Robert Wetenhall, analyst at RBC Capital Markets, said investors were worried Pulte was at the risk of having to buy back bad mortgages that were originated during the housing boom.

“Pulte is on the hook for some of this action. They missed forecasts as they had to take this charge. Investors are questioning whether this is the end of these charges or the start,” said Mr Wetenhall.

Megan McGrath, analyst at MKM Partners said other factors were also driving down the shares.

“Pulte lowered community (estate developments) count guidance this year, which could compress order growth.
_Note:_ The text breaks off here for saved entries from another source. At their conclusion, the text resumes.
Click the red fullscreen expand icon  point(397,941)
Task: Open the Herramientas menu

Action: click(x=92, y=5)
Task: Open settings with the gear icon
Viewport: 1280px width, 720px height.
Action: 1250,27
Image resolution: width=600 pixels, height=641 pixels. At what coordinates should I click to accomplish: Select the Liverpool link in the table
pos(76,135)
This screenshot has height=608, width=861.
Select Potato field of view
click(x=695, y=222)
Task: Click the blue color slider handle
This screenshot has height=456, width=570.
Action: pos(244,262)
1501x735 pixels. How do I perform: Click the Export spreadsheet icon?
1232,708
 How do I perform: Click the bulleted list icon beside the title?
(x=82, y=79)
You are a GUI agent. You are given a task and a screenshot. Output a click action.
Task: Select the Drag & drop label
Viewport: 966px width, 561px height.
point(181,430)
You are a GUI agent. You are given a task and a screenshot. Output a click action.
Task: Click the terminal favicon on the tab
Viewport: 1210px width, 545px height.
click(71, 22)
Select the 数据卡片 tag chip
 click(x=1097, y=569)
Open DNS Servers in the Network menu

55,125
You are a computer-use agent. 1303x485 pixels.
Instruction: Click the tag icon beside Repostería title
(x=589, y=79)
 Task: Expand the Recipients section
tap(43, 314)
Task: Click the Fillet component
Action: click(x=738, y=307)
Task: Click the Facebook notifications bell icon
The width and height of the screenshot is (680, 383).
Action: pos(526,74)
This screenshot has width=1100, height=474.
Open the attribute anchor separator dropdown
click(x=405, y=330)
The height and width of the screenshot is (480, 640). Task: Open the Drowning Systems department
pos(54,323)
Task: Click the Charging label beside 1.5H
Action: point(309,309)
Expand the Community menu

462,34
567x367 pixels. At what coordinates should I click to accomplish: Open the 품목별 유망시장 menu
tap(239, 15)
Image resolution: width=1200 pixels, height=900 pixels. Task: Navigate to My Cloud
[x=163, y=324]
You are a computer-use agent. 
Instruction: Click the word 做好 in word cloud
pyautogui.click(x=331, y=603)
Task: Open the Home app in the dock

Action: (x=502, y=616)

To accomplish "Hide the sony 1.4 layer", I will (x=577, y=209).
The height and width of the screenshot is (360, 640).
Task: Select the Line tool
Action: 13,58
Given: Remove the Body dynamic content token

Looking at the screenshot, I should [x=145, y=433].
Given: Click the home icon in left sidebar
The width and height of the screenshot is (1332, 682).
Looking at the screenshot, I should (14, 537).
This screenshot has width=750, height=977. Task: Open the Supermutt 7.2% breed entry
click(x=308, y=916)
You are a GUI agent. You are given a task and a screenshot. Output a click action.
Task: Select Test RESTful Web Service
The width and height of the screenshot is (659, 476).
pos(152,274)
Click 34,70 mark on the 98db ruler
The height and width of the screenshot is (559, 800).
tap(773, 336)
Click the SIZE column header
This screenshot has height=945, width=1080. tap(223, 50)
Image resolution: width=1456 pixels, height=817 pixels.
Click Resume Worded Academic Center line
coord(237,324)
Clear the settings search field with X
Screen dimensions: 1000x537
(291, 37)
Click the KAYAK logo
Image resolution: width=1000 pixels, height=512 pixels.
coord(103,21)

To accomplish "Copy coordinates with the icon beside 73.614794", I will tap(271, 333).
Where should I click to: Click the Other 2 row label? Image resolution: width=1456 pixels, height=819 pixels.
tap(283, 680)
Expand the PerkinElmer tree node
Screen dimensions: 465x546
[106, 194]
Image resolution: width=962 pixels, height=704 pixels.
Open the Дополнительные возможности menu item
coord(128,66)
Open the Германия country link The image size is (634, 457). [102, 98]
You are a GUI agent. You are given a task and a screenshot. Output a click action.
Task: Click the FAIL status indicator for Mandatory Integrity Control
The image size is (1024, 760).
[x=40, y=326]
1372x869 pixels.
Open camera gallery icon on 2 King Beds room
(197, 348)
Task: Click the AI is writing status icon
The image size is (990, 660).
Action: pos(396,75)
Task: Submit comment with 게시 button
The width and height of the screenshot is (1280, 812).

It also highlighted headwinds such as higher interest rate expenses and higher labour and material costs, even though they are bullish on the housing market,” said Ms McGrath.

The Michigan-based company, which was the best performer in the S&P 500 last year, said revenue rose to $1.57bn from $1.26bn. This beat expectations of $1.5bn.

“Looking ahead to 2013 we have every reason to expect that housing has indeed turned the corner and that industry sales in 2013 can continue to move higher as pent-up demand is released,” said Richard Dugas, chief executive of PulteGroup.

New orders increased 27 per cent to 3,926 homes from the same quarter a year ago, while backlog, an indication of future earnings, jumped 82 per cent to $1.9bn.

Adam Rudiger, analyst at Wells Fargo, said order growth was still below those of its rivals.

“Community count was down 4 per cent year over year. Similarly, while peers are generally growing their inventory balances, Pulte contracted this quarter both sequentially and on a year-over-year basis,” he said.

Pulte’s gross margin rose to 17.1 per cent from 12.4 per cent a year ago. The average selling price of a home gained 6 per cent to $287,000. For the full year, Pulte reported net income of $206m, compared with a net loss of $210m in 2011.

Smaller US housebuilders Meritage Homes, MDC Holdings and M/I Homes also reported sizeable jumps in new orders for their quarters ending in December.

Earlier this week DR Horton, the largest US housebuilder by revenues, said profits for the company’s last quarter doubled from the same period a year ago. New orders jumped 39 per cent to 5,259 homes, while the backlog of houses under contract rose 62 per cent.